Monday, July 1, 2013

Two Egyptian Images

No matter what else gets reported from yesterday's historic Egyptian protests, I want to capture two images that indicate a widespread core of civility on the part of those participating -- non-violent direct actions with the sole purpose of protecting others from harm. I don't know if these actions are unprecedented but I am certain that if not, they are extremely rare.

Anti-Morsi protesters protecting FJP office in Cairo.

The FJP (Freedom and Justice Party) is the political party representing the Muslim Brotherhood and President Morsi. Yesterday's protests (which someone with BBC supposedly said were the biggest peaceful political protests in human history) had but one aim -- telling President Morsi to step down. The party offices were later vandalized, but not before these brave men, though they are political opponents, formed a human chain to protect those offices.

When I saw this snapshot I was reminded of another photo from the protests in January, 2011, two and a half years ago, that led to the end of the Mubarak era. 
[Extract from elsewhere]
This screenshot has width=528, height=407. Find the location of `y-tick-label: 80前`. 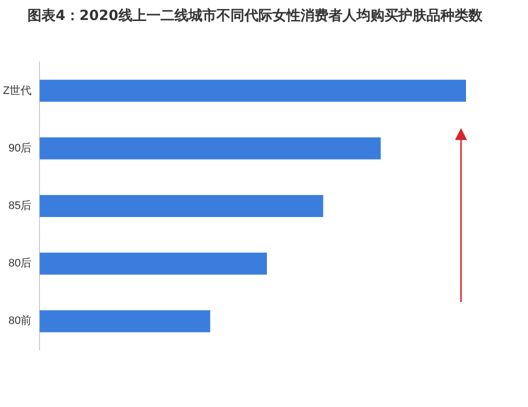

Christians protecting Muslims during their prayers in Tahrir on Feb. 2, 2011, returning the favor after Muslims protected Coptic churches on Orthodox Christmas. Photo by Maryam Ishani.

If a picture is worth a thousand words, these two images speak volumes.  I am deeply frustrated this morning that for whatever reasons yesterday's events in Cairo and the rest of Egypt were not better reported in America. At a time when social media are the main sources of news and independent professional journalism is becoming an endangered species, corporate narratives (which is to say politicians and media giants bought and paid for by campaign contributors and/or sponsors) trump the main channels. 

The president and his family were on a long-scheduled trip to Africa which was overlapping with reports of Nelson Mandela's fragile medical condition, so those developments became the main attraction for the news channels. Couple that with the jabbering Sunday talking heads (distracted by record weather and L'affaires Deen, Zimmerman & N-word) and there was little air time or ink left for anything else.

There was more than a little anxiety that the protests would turn ugly, so I'm sure the people who shape the stories were prepared to jump into action had there been riots, bloody shirts, mortality counts and such. But even that was not to be the case. Unlike scenes from Turkey last week, these pictures and reports from Egypt more nearly resembled a travelogue. Where were the tear-gas canisters, rubber bullets and ranks of tough-looking military or police types replete with riot gear? Nowhere to be found. In fact, policemen were part of the protest!

(Click to enlarge)

An Army officer, standing alone on top of a military hospital, saluted the crowd below and the response
was "People went wild."

A military helicopter at one point flew over the crowd in Tahrir to drop Egyptian flags to the masses below, and again the response was celebratory. 

This morning as I remember yesterday I'm torn between being pissed from feeling so alone and pleased that I was able to take part, if only as a bystander, half a world away.  As the day wears on and our out-of-town company  arrives soon for the July 4th holiday I'll calm down and get over it. But until then my mood is dark and disappointed that I haven't anyone with whom I can share yesterday's excitement.  

Thank goodness for blogging. 

1 comment:

  1. ► Five military helicopters are flying over Tahrir carrying large Egyptian flags to cheers from the crowd #nationalamnesia

    ►Unconfirmed: Military just took over the airport, the TV stations, and have arrested Khairat al-Shater's bodyguards. #DoNotClap #Jan25

    ►Who would have ever thought that #Morsi might fall before #Assad?